Sweet Tooth – Ian McEwan – I’m hit and miss on McEwan – loved Atonement and others though Saturday remains for me the worst novel of recent years for its moronic depiction of working class Londoners. Still, here McEwan is on better ground with a back and forth spy story set in the 1970s – the recruitment scenes are by far the strongest.

The Girl on the Stairs – Louise Welsh – I’m a fan of Welsh, she is a master of the set scene as she showed in previous novels (see her antique traders in a Glasgow pub scene in Naming the Bones as a masterclass). Here she returns to Berlin, a city she’s written about before (all the grit of her native Glasgow but with a little more mysteriousness) for a tale that sees a British ex-pat caught up in Berlin’s past.

Dare Me – Megan Abott – I loved Abbott’s noir style books (and hope she does more) and The End of Everything. I then got to meet her and be on a panel with her in Adelaide this year and we got on like a house on fire. But I wasn’t overly convinced I’d like Dare Me – the tale of the shady and sordid goings on in a suburban American High School girls cheerleader team – a wee bit out of my scope of cultural references that! However, Abbott’s writing is so toght and great she carries you along and it’s another great book – about time Ms. Abbott won some awards I me thinks!

The Shameful Suicide of Winston Churchill – Peter Millar – a cracking, one sitting of a read. Counterfactual history with Churchill disgraced, London conquered by the Russians after WW2 and now a divided country (everything north of Bedford is sort of West Germany, everything south like the GDR) and London is divided into a West and East with those in the East stuck in a North Korean (and, naturally as this is London, Orwellian) state. But worms turn – very enjoyable.

Istanbul Passage – Joseph Kanon – Kanon is a massively popular writer but new to me. His just post-war Istanbul here is reminiscent of the Eric Ambler’s in his classic Journey into Fear. Spy goings-on allow for descriptive passages of the great city, the new Cold War mentality and one man’s largely accidental role in it.

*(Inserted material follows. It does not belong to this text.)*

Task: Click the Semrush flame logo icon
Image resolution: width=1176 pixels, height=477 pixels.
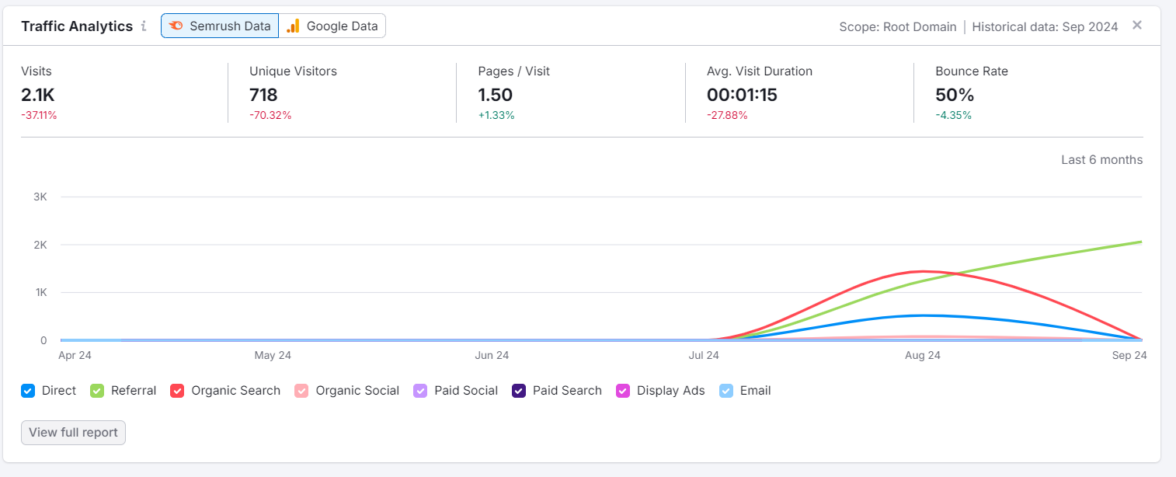Action: [x=176, y=26]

NW – Zadie Smith – I inwardly groaned when I heard Smith’s new book was more North West London nostalgia, but it has to be admitted she does pull it off. She captures the character types and rhythms of the area brilliantly and interweaves the stories of a disparate group of inhabitants. Anyone who thought too much gadding about in New York has blunted Smith should read this.

The Harbour – Francesca Brill – the story of Emily Hahn and Charles Boxer retold in novel form. I wrote a slightly longer review of this and the problems with the Boxer as collaborator trope here.

Before the Poison – Peter Robinson – The creator of the Inspector Banks series (which I always note in my review of the pulps) writes a different sort of story. I haven’t much liked Robinson’s non-Banks work previously but this is a good story looking back on a woman’s mysterious life and with a little Singapore internment thrown in for good measure – hence a slightly longer review here.

The Melrose novels – Edward St Aubyn – it took me a while to get around to reading these books as I thought they’d be too much about posh people. They are, but they’re brilliantly written – Never Mind, Bad News and Some Hope. Patrick Melrose is at once witty and idiotic, stupid and clever, lovable and horrible.